Incidence of hearing loss among geriatric nursing-home residents.


Of 285 residents in 4 Montana nursing homes, pure-tone ac HTLs were collected on 259 ears of 151 Ss, aged 54-95 yrs (mn: 80.6 yrs) who were able and willing to participate. Only 6% of ears were normal [PTA (.5, 1, 2 kc/s) less than 25 db], 11% had mild losses (25-45 db), 13% had moderate (45-65 db), 35% had high-frequency slope beginning at 2 kc/s, and 35% had severe or profound losses (greater than 65 db).

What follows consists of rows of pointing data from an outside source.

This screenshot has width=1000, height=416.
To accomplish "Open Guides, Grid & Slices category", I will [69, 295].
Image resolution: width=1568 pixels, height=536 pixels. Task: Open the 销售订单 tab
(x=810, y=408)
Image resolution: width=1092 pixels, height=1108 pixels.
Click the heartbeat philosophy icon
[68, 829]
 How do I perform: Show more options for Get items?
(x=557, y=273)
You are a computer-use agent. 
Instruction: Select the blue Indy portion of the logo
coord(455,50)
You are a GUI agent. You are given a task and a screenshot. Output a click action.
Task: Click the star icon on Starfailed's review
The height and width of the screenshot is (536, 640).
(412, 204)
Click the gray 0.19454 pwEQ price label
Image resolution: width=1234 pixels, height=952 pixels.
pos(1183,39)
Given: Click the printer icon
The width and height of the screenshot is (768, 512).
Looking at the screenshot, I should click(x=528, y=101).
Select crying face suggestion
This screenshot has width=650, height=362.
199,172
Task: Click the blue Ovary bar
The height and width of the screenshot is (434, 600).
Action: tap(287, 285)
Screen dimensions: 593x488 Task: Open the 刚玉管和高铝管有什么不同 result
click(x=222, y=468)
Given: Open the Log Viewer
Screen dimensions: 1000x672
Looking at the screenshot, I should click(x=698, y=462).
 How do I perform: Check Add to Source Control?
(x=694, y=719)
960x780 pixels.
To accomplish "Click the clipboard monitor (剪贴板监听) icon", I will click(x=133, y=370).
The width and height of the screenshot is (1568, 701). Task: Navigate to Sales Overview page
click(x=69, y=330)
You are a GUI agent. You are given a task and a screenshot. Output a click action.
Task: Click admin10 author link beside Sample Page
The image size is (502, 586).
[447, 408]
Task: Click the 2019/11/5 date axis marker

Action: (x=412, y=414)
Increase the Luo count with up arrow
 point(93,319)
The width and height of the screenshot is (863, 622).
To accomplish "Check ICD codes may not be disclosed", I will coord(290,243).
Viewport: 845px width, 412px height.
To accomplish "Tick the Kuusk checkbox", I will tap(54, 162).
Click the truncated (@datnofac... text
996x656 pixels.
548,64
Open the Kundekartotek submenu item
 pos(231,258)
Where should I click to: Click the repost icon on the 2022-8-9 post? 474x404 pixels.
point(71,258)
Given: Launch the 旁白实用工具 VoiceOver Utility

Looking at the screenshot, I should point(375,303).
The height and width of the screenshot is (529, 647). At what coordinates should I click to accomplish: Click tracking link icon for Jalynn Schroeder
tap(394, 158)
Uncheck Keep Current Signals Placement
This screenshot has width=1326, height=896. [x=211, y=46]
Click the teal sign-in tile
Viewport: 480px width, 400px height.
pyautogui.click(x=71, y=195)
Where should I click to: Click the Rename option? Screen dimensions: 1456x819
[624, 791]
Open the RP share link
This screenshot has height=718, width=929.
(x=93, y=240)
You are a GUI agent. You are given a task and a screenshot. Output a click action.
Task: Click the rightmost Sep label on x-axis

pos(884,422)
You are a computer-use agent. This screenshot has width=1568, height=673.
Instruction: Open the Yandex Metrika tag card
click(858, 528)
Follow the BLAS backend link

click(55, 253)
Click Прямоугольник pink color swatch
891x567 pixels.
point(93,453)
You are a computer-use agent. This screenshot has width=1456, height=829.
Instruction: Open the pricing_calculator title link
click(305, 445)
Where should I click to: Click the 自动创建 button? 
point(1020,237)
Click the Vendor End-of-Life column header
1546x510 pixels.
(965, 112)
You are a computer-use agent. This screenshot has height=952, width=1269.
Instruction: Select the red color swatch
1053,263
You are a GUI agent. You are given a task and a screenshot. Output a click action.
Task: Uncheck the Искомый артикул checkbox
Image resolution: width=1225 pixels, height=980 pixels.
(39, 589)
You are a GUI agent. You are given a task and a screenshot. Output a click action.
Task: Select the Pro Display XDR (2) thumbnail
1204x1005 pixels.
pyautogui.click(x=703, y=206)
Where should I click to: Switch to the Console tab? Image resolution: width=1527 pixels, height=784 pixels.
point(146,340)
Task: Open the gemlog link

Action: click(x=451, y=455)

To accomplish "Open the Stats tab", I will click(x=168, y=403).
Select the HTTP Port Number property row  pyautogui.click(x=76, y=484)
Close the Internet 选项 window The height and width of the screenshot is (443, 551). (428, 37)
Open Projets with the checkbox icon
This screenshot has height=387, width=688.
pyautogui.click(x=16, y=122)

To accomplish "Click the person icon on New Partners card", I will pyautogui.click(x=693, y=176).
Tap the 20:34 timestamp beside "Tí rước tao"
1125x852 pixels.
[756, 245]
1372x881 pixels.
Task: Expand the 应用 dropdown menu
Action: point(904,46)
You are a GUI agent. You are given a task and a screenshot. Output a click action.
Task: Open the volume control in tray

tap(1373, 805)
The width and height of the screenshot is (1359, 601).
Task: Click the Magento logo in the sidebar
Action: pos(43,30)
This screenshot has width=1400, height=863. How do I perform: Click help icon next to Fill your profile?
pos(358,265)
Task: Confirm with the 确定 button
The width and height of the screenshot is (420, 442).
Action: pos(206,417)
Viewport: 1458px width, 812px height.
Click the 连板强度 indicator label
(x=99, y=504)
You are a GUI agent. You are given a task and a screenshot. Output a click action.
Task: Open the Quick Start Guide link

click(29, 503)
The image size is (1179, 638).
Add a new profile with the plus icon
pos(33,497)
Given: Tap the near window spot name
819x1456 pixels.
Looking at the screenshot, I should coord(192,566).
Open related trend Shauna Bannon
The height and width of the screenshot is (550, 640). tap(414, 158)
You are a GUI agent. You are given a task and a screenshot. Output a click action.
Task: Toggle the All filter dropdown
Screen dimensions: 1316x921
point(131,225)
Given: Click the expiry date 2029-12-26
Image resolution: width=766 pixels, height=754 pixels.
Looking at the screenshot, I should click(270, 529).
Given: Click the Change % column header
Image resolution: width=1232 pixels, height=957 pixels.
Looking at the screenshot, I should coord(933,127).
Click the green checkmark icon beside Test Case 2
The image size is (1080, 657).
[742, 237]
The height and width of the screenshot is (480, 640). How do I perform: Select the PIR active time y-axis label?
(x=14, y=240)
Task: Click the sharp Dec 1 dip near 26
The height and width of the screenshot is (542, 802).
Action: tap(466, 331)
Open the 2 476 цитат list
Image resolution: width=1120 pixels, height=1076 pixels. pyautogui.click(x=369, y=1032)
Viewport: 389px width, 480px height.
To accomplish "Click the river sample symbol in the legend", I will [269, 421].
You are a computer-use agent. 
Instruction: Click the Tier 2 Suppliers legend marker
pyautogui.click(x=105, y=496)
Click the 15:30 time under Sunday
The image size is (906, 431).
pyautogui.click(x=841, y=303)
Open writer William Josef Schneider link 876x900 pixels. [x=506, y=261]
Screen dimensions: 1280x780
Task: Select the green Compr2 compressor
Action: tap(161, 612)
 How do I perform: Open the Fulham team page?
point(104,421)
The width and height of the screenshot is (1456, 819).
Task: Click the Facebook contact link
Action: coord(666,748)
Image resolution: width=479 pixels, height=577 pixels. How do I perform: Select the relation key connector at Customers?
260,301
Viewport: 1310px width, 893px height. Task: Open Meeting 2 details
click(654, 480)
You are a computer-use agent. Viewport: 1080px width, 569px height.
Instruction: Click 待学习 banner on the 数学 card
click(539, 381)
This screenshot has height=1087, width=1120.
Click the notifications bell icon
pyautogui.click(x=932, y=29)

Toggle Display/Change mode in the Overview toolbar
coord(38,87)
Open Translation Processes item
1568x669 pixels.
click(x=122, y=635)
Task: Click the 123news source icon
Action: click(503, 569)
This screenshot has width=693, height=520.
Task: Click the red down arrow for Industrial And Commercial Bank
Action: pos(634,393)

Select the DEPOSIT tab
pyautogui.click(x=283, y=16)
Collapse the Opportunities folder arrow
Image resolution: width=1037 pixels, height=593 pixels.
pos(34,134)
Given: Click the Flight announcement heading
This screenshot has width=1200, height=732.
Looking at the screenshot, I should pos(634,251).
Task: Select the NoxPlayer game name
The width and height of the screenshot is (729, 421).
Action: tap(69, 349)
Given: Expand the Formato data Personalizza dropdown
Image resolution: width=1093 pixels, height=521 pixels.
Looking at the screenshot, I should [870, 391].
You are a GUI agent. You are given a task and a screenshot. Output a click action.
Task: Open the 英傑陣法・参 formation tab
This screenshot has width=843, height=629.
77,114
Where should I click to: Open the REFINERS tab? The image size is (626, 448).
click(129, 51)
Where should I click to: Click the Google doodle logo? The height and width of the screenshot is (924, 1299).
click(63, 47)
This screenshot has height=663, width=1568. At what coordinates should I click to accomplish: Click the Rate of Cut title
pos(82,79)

Of 175 ears of 92 Ss completing tympanometry, 85% had normal peak-pressure points, 9% were mildly positive/negative, and 7% were abnormal. Of 116 ears from 62 Ss completing contralateral acoustic reflex study, only 58% exhibited reflexes. Of 59 ears from 34 Ss completing ipsilateral acoustic reflex study, only 39% exhibited reflexes. 48% of ears exhibited abnormal otoscopic findings. Only 17 Ss reported owning a hearing aid (though for half the Ss Medicaid allowed payment for such aids). Of 13 aids actually inspected, all were malfunctioning in correctable ways. Audiological referrals were made for 94% of the 151 Ss, and medical referrals for 58%. These data corroborate other studies on the low status of audiological services in such populations.